━━━ Data for this task ━━━

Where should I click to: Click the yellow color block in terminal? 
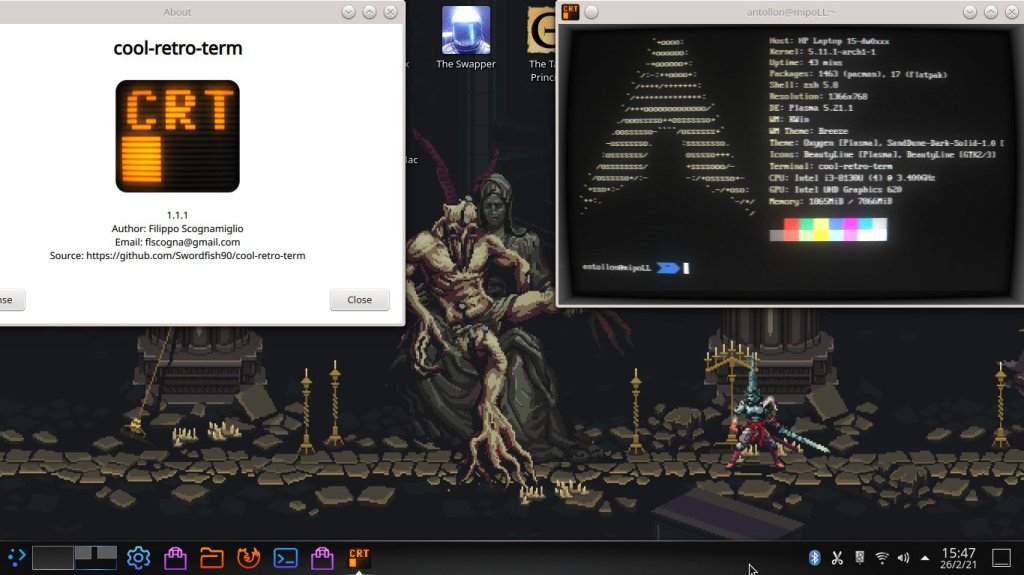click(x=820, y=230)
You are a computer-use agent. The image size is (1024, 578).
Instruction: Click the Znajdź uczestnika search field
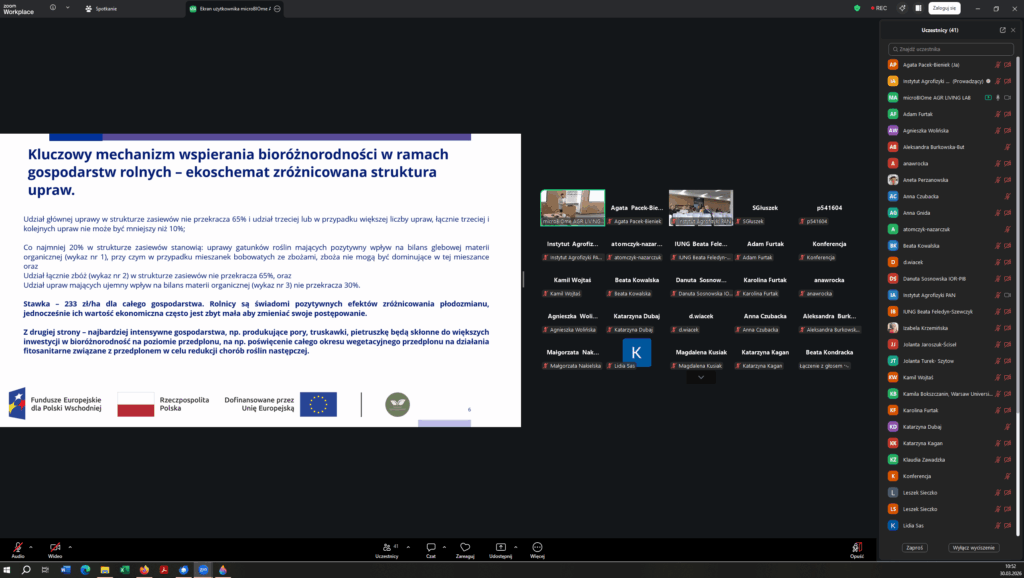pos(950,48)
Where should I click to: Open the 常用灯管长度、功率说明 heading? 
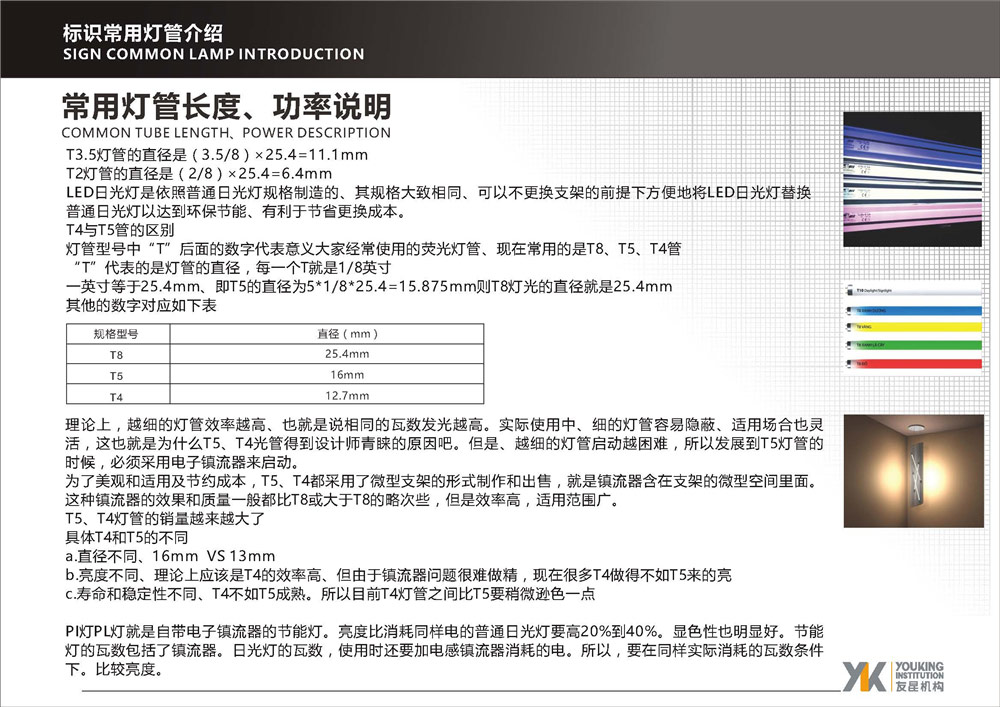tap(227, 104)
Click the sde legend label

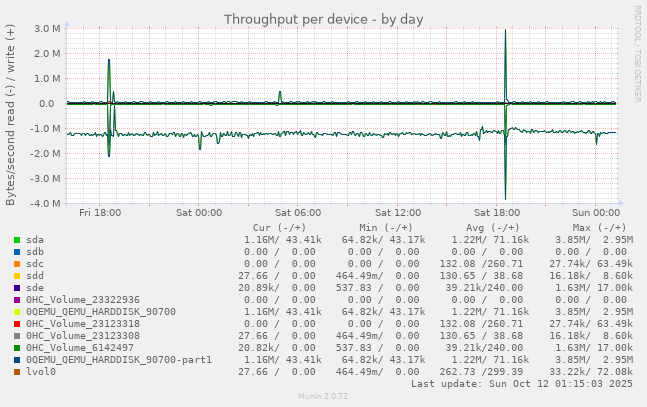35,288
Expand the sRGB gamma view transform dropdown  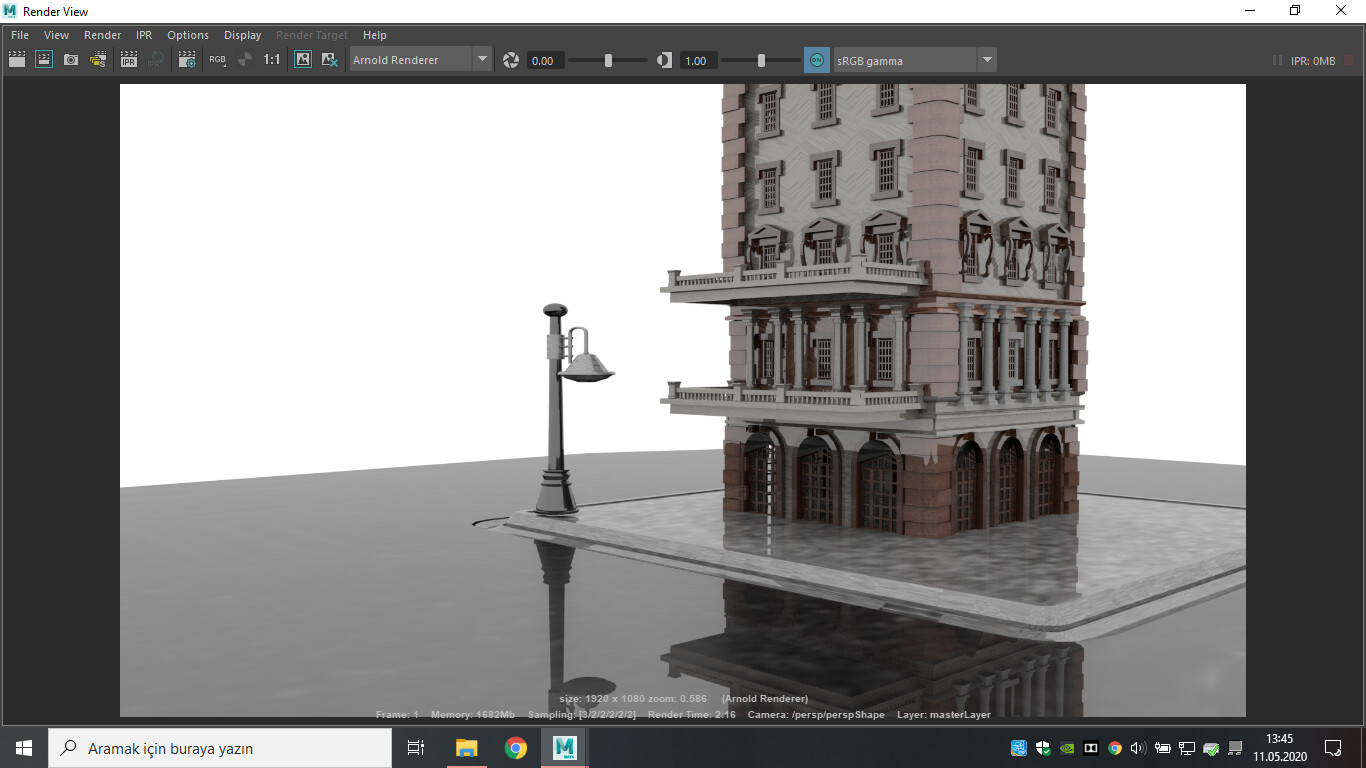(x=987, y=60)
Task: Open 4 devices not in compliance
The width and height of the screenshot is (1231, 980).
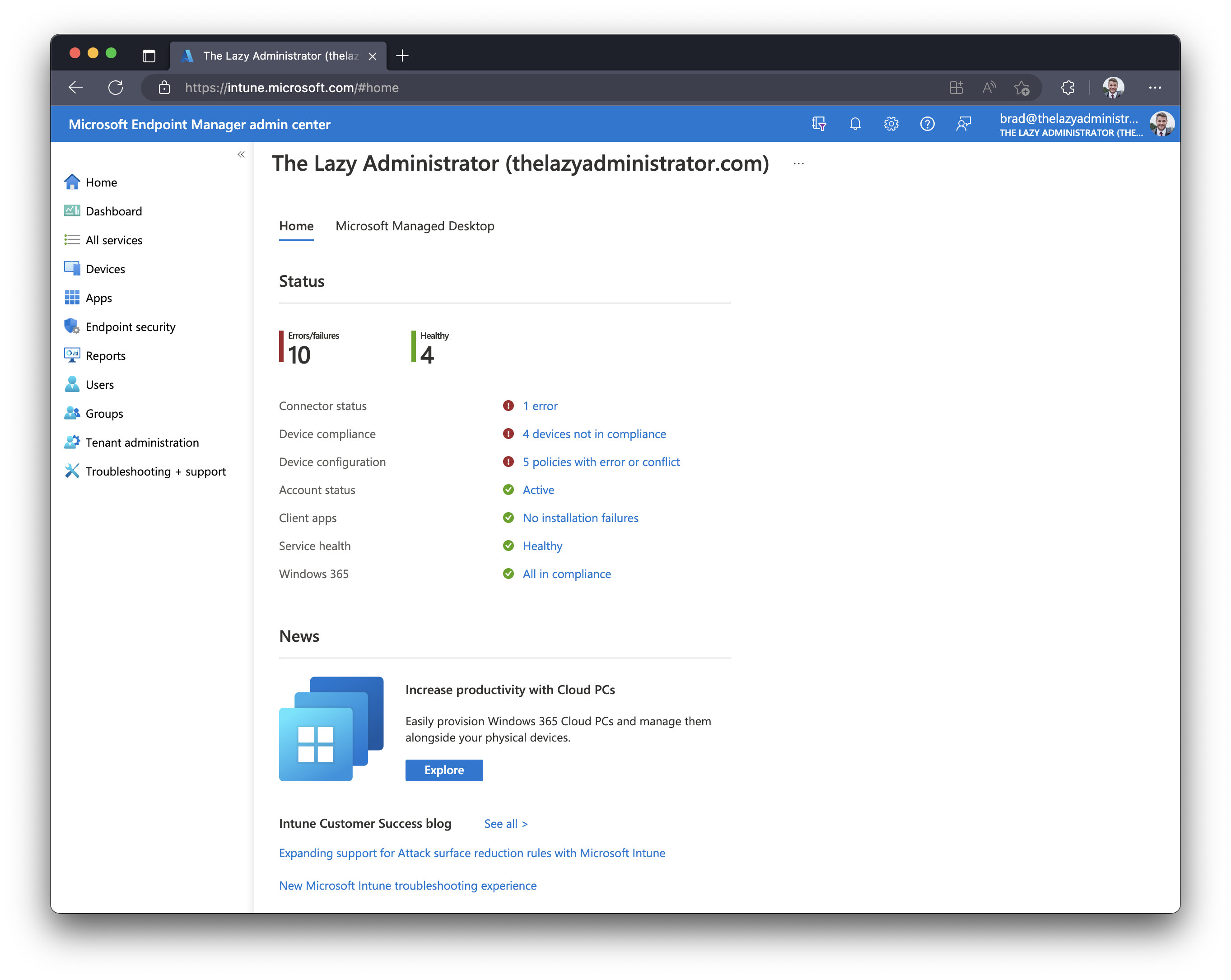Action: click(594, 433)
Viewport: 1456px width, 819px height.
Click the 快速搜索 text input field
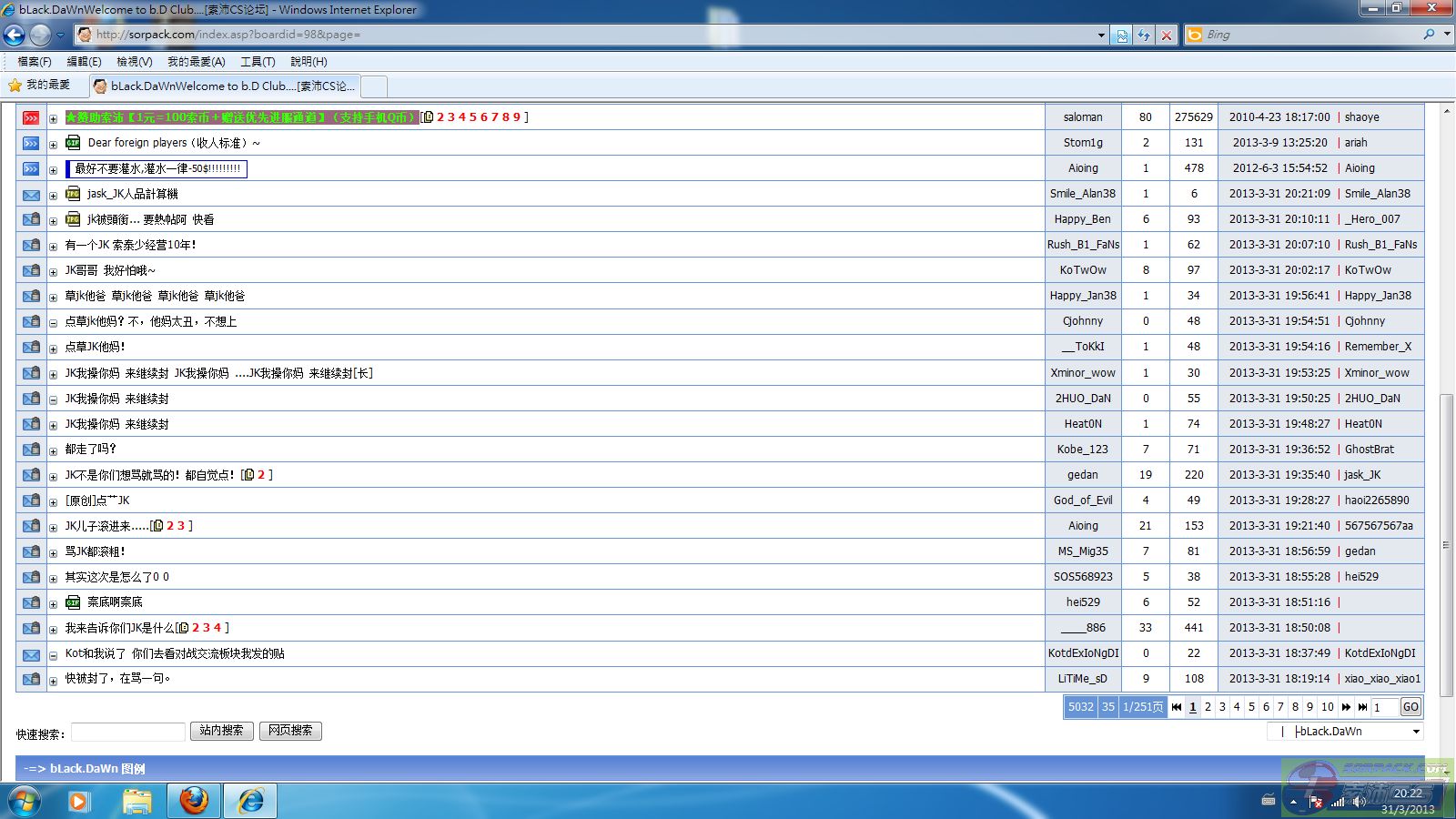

━━━

_Given request_. Rewrite the entries from the line with "Task: Open 4 devices not in compliance" through the end, swapping "screenshot" for "image" and leaving everything else unchanged, and omit the pictures from your answer.

_Task result_.
Task: Open 4 devices not in compliance
The width and height of the image is (1231, 980).
Action: click(594, 433)
Viewport: 1456px width, 819px height.
Click the 快速搜索 text input field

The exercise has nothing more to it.